Feature by Interviews by Ariadne Cass-Maran and Siân Bevan | 03 Dec 2008

Scott Agnew on winning HaHa Comedy’s Scottish Comedian of the Year

Until September I'd only ever won one thing in my life - a Blue Peter annual from the nuns for having drawn a nice wee picture of Jesus. How times have changed - now folk were handing me MDF Bananas and taking my picture for spouting homosexual filth to 800 folk in the Old Fruitmarket in Glasgow.

Pretty much all comedy competitions are for 'new talent' and I still don't understand this obsession - no one wants a plumber that's only been on the go for six weeks. Why should our comedians be any different? That’s why the SCOTY is so refreshing - anyone can enter. Those new talent competitions had passed me by and as one of the Old Guard (at 28 - shocking), SCOTY gave me a chance I might not otherwise have got to perform in front of some industry. Suddenly I’m gigging a lot more nationally. Oh and the £1000 quid was nice and I'm sure the month gigging in Australia will be even more so!

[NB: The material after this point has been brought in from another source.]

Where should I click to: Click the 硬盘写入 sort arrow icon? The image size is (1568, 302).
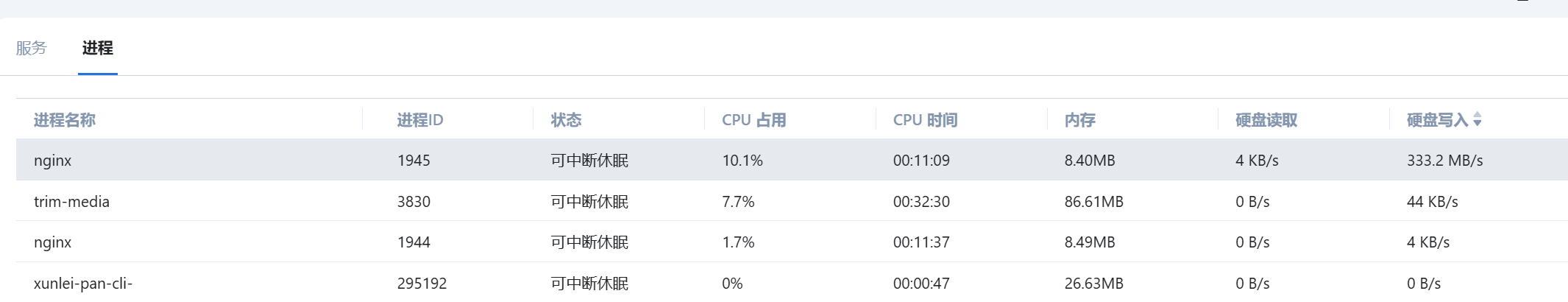pos(1477,120)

Paul Sneddon on the Edinburgh Comedy Festival as part of this years Fringe

The coalition was motivated by greed and cynicism. They branded themselves as the Edinburgh Comedy Festival so that it would make more money. "If that was the image they wanted to cultivate,” Sneddon tells The Skinny, “I think they should have the courage to take it out of the Fringe programme for a start and actually they should hold it at a different time of year, see how many people turn up then. Other people have festivals at different times of year. If they wanted to do that they absolutely should, but they shouldn't do it off the back of the Fringe. They were using the Fringe brochure, they were using the Fringe box office. Sponsorship might make a difference if they moved the Edinburgh Comedy Festival to a different time of year completely."

But would they have the nerve?

Susan Calman on Those Phonecalls

'It’s censorship! It’s a restriction of my art!' This is my Top Annoying Complaint from comics on the Brand/Ross saga, and it’s the thing that annoys me the most. Never has there been more freedom to disseminate your thoughts. Just because you aren't on the BBC doesn't mean that no one will listen to you. Set up a podcast, get on a digital radio station, make a film and stick it on YouTube. The times when censorship seems at its most vicious are the times when the most humour and creativity can prevail. So I implore you. If you are angry about it all then good! Do something about it. Embrace live comedy. Write more. Be political and edgy and offensive any time you like. Brand/Ross doesn't stop that – so stop being lazy and get off your arses, put down your picture of Bill Hicks and make some people laugh.

Greg McHugh on winning a Scottish BAFTA for ‘Gary’s War’

After starting life on the Scottish stand-up circuit, Greg McHugh is now caught in the exciting zone where important people in suits recognise his name, read his scripts and pat him on the back at parties. Popular character Gary: Tank Commander, the perma-tanned soldier with a unique take on the war in Iraq and Cheesy Pasta, recently led to a Scottish Bafta win - an event he describes as a 'great honour'.

However, the success of Gary and his creator does lead to some serious questions about the state of the Scottish creative industries. McHugh explains: “I do not understand why we don’t do more. Edinburgh has nothing... there’s not enough money put in.” It may feel that we’re missing out up here, by creating such strong talent and then letting it slip away down south. Maybe a land which can produce such gems should invest more in not letting them go.